Pas toujours exempt de truismes ni de remarques peu spécifiques quant à l’autrice, « Glissement et fonctionnements du langage littéraire » demeure un ouvrage précieux, par la méticulosité de ses recensements stylistiques, par la conviction admirative qui l’anime, et par la volonté manifeste de donner une puissance théorique démultipliée à la pratique langagière de Ken Bugul. Les amatrices et amateurs de ces mers plus ignorées et de ces paysages transversaux y trouveront indéniablement leur bonheur, s’ils savent passer outre aux quelques menues faiblesses rencontrées au fil des pages.

« Cette utilisation de l’oralité n’est pas du tout un jeu décoratif, un moyen de créer une certaine couleur locale. Dans certains cas, elle est une stratégie narrative, un dispositif structurel, comme par exemple dans Le Baobab fou de Ken Bugul. (…) Alors, cette forme de récit peut être considérée comme la reproduction structurelle en littérature d’un élément important d’oralité – à savoir une généalogie – qui situe l’individu dans le temps et dans l’espace et par rapport aux ancêtres ainsi que la communauté actuelle. » (Irène d’Almeida, « Francophone Women Writers: Destroying the Emptiness of Silence », 1994)
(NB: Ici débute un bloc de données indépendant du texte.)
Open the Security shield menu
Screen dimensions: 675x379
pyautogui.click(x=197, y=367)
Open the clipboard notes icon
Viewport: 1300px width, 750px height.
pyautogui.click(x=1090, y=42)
Si le chant ou la récitation des généalogies qui est le propre des griots dans certaines sociétés traditionnelles africaines peut aussi être considéré comme une catégorie d’art à part entière, on ne peut qu’alors l’adjoindre aux relents autobiographiques et mythologiques déjà avérés du roman Le Baobab fou. En clair, le lecteur qui perçoit un récit d’assomption de soi de son auteur dans Le Baobab fou doit aussi savoir y déceler d’une part le récit de l’imaginaire du même auteur puis d’autre part sa tâche de griot avant de pouvoir bien rentrer dans l’univers de ce roman. Il n’y a pas une seule catégorie littéraire qui s’illustre dans l’écriture du roman Le Baobab fou. C’est un roman tout simplement parce que c’est le nom commercial que lui a donné la maison d’édition où il a été publié. Le texte qu’il contient ne relève pas d’une écriture limitée à une seule catégorie littéraire ; il s’étend plutôt à plusieurs d’entre elles à la fois.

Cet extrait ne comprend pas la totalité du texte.